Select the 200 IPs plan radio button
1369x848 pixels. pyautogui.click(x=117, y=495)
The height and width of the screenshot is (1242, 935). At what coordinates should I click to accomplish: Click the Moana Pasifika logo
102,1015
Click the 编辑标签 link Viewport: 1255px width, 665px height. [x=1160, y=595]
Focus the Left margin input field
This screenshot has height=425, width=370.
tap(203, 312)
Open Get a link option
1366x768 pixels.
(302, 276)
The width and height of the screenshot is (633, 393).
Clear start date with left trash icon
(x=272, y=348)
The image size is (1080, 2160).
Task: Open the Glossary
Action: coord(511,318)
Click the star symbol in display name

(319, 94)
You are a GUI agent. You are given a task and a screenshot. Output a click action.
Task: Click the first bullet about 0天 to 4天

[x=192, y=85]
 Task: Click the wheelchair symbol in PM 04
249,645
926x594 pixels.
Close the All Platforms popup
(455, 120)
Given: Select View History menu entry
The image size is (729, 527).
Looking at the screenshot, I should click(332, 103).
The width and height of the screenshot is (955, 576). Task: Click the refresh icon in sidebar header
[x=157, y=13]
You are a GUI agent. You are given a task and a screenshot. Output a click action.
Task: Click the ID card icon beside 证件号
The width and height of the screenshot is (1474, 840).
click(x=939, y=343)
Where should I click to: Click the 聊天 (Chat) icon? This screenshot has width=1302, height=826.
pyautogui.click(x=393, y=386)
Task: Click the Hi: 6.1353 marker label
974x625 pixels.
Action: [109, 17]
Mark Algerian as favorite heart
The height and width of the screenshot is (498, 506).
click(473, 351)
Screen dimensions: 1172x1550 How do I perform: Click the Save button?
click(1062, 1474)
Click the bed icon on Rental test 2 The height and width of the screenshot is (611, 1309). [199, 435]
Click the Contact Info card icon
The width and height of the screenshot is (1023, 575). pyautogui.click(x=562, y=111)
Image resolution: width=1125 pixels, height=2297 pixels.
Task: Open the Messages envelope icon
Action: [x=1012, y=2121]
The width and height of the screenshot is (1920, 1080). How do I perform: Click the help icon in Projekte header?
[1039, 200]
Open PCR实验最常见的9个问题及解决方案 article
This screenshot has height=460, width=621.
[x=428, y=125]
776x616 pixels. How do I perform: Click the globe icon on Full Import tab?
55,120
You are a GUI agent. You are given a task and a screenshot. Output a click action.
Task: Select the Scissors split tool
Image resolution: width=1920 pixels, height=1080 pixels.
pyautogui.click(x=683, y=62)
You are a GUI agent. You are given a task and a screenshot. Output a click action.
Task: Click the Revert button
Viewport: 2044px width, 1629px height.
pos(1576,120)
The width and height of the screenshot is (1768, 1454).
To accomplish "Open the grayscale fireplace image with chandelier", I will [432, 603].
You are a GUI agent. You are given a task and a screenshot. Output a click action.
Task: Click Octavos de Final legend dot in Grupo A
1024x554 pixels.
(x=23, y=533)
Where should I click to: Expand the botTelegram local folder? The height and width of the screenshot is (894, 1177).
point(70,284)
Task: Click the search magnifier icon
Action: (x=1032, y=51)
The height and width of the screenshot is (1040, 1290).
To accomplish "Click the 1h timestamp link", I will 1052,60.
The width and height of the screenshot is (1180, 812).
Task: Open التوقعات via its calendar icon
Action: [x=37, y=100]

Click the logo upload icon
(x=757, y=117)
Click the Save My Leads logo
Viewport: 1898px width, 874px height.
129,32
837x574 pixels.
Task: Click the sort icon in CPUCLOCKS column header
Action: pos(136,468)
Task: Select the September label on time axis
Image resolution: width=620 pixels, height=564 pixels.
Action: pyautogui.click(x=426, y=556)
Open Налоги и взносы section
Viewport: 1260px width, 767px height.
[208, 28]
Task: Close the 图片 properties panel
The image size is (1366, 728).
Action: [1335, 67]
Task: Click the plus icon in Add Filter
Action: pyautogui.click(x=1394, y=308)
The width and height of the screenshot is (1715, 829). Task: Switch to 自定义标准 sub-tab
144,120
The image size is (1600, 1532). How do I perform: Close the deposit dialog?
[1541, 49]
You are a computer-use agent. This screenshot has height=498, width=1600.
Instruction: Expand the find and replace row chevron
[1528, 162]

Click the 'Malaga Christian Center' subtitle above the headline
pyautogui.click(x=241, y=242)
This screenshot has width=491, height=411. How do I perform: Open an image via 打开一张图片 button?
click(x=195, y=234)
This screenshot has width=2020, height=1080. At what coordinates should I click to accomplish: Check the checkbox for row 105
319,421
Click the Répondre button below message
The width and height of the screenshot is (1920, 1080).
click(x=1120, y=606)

▶ _Brief_
Please copy out the records word for word, starting at the line that contains "Click the logo upload icon" and ending after the line that contains "[1528, 162]".

▶ _Exercise output_
Click the logo upload icon
(x=757, y=117)
Click the Save My Leads logo
Viewport: 1898px width, 874px height.
129,32
837x574 pixels.
Task: Click the sort icon in CPUCLOCKS column header
Action: pos(136,468)
Task: Select the September label on time axis
Image resolution: width=620 pixels, height=564 pixels.
Action: pyautogui.click(x=426, y=556)
Open Налоги и взносы section
Viewport: 1260px width, 767px height.
[208, 28]
Task: Close the 图片 properties panel
The image size is (1366, 728).
Action: [1335, 67]
Task: Click the plus icon in Add Filter
Action: pyautogui.click(x=1394, y=308)
The width and height of the screenshot is (1715, 829). Task: Switch to 自定义标准 sub-tab
144,120
The image size is (1600, 1532). How do I perform: Close the deposit dialog?
[1541, 49]
You are a computer-use agent. This screenshot has height=498, width=1600.
Instruction: Expand the find and replace row chevron
[1528, 162]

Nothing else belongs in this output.